**Actions to take**
1 – Rewrite the bread machine post from "In the end, the" up to and including "long rise periods.", putting "extended rise periods" in place of "long rise periods".
2 – According to the bread machine post, how long does bread machine bread rise?

2. It makes good bread up to a certain point.  If you are used to eating commercial sliced bread, bread machine bread will be a revelation.  But after eating many loaves, it gets… boring.  I’ll go into more detail about what I mean below.  It makes good bread, which is a selling feature.  But you will never make GREAT bread with a bread machine.

3. Have to use bread machine-specific recipes. As I briefly mentioned above, a great feature of a bread machine is that you can follow a recipe exactly and have faith that it will turn out exactly as you want it to.  But you have to use recipes tailor-made for a bread machine.  That means recipes with lots of yeast (because the rise time is short), flour that has high protein content (because, once again, short time for gluten to form), and low hydration (about 66%) because the temperature that the bread machine bakes at is pretty low.  As long as you use these bread machine recipes, you will get the expected results.  But after a year, I was excited to try something new. 

4. Can’t rise longer than the allotted time.  As you may know, tasty lean breads like sourdough benefit from a long rise time.  This is because yeast, as it eats the sugars in the flour, releases carbon dioxide and ethyl alcohol.  Ethyl alcohol lightly ferments the dough, giving it more flavor.  Bread machine bread only rises for about 1.5 hours, so any flavor must come from additions like milk, dried fruit, or spices.  Because of the short rise time, all recipes will require more yeast.  That means that any lean bread you make will taste primarily like yeast since you haven’t added anything else to cover the flavor.  That’s not the worst thing ever, but again, after a year I was ready for new flavors.

5. Limited recipes.  Can’t make sourdough.  Can’t make 100% whole wheat or 100% rye without adding vital wheat gluten. Can’t add eggs, butter or liquid milk.  

6. No crispy crust or big holes in the crumb.  This is because the bread machine bakes bread at (estimated) 350 degrees F.  Good for soft crust, bad for crispy crust.  Also bad for big holes in the interior of the bread (called the crumb).  So don’t expect baguette-like creations from your bread machine.

7. Weird shape with paddle hole in the bottom.  If you couldn’t already tell from the pictures in this post (particularly the one at the top of the post), most bread machines produce a loaf that is tall and rectangular.  It looks a little funny.  Plus, the kneading blade at the bottom of the loaf pan doesn’t have anywhere to go, so it gets baked in and trapped in the bottom of your loaf.  Not a deal breaker, but it’s a little weird.

8. Can’t make other shapes besides this one. 

This was a little bit of a deal breaker for me.  Once I could make loaves of bread, I wanted to branch out to other things- rolls, for example.  Or baguettes.  Or basically anything else besides a taller-than-normal sandwich loaf.

Does anyone really think you can bake any of the breads seen in the foreground in a bread machine?

In the end, the bread machine served its purpose.  After using it to bake for a year, I had the confidence to branch out to regular baked bread, getting my fingers into the dough to knead it, and experimenting with different hydrations and long rise periods.

If, after reading this post, you think you’d like to buy a bread machine, I’d recommend getting a used one on Craig’s List. Most are hardly used, and even mine which underwent heavy use during the year looked nearly brand new when I sold it.

If you love using it, that’s great.  If it gives you the confidence to give it away in the end, that’s all to the good.  As the Bread Maiden, I think any time you make fresh-baked homemade bread it will be 100x tastier and healthier than what you buy in the store.

Hate to break it to you but… you cannot make a swirled loaf in a bread machine.

So there you are… why I loved my bread machine and why I ditched it.  Did/do you own a bread machine?  What do you like or dislike about it?  Please feel free to leave me a comment below!

One thought on “Why I loved my bread machine… and why I finally ditched it

  1. Anonymous says:

    For me I love my bread machine, but only for making a lot of bread quickly for guests (like for sandwiches), or to make pizza dough or roll dough. Big downside for machine loaves is flavor development is mediocre within the confines of the device and it's programming.

**Stored data**
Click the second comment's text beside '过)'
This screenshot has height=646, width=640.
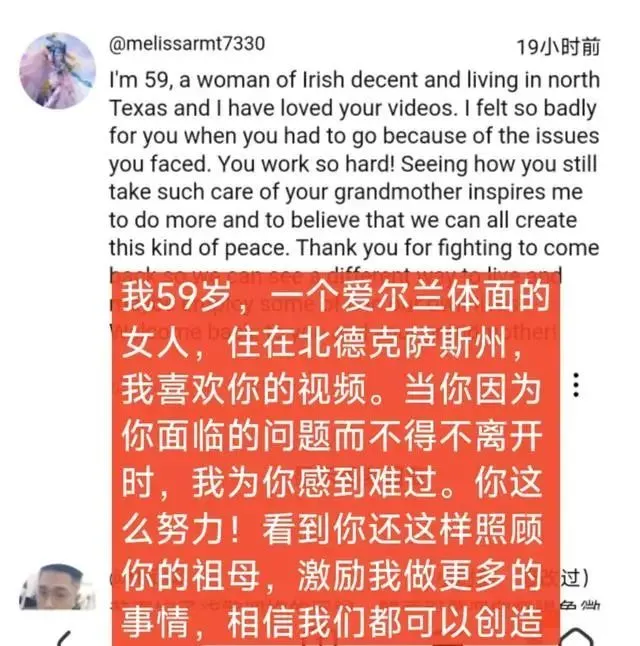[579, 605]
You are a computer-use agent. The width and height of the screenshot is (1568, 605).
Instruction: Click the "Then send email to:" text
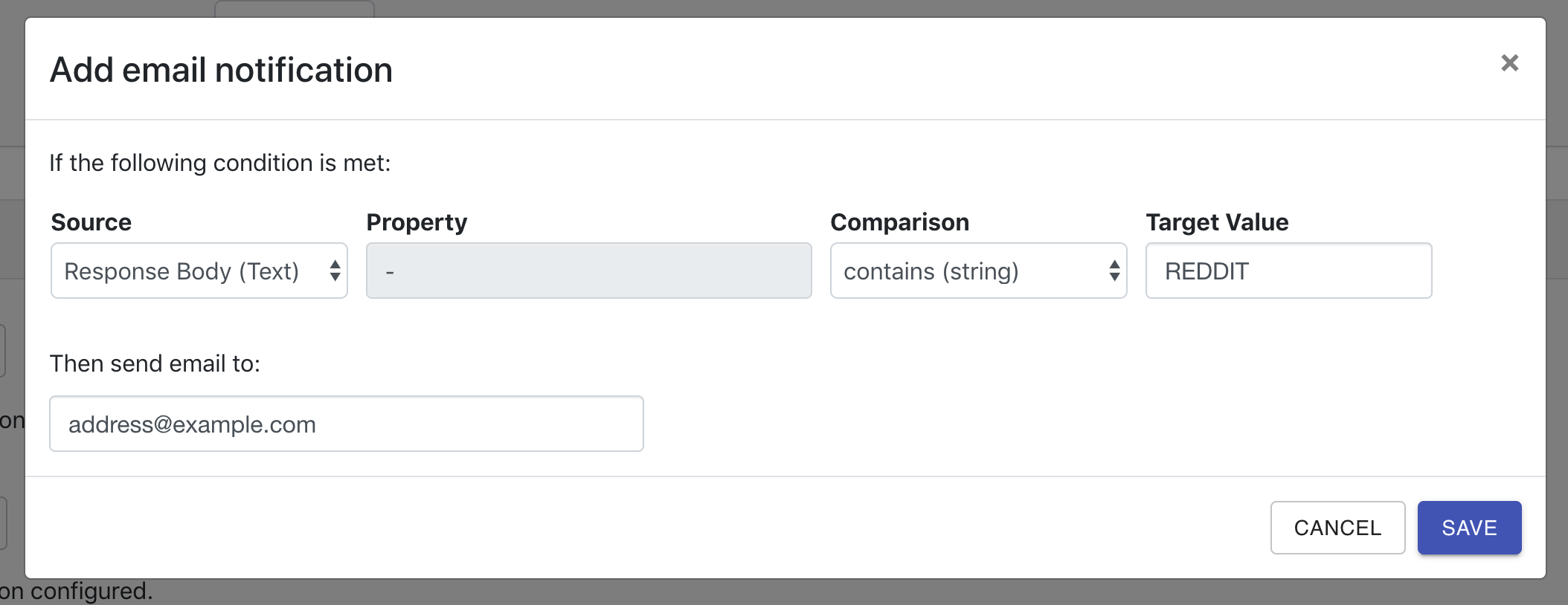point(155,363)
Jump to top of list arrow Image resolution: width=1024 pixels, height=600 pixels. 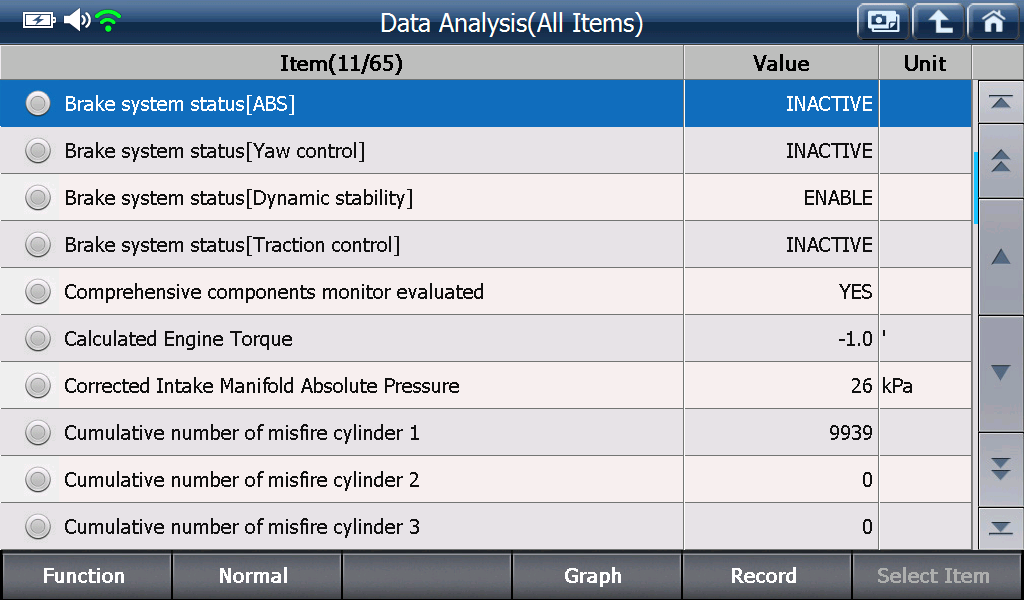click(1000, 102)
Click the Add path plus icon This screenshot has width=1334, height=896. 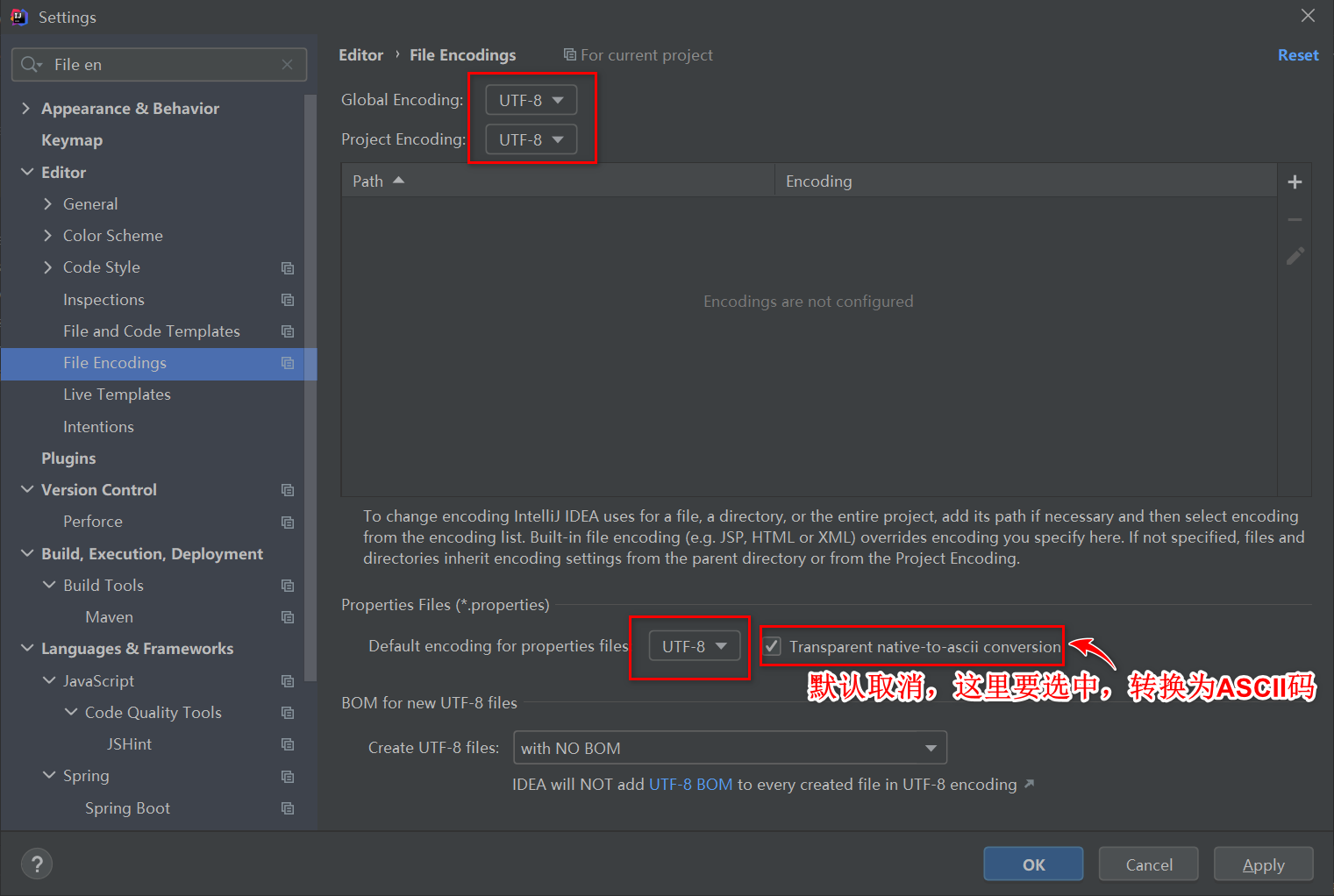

**Answer list**
1 –
In the end, the bread machine served its purpose.  After using it to bake for a year, I had the confidence to branch out to regular baked bread, getting my fingers into the dough to knead it, and experimenting with different hydrations and extended rise periods.

2 – About 1.5 hours.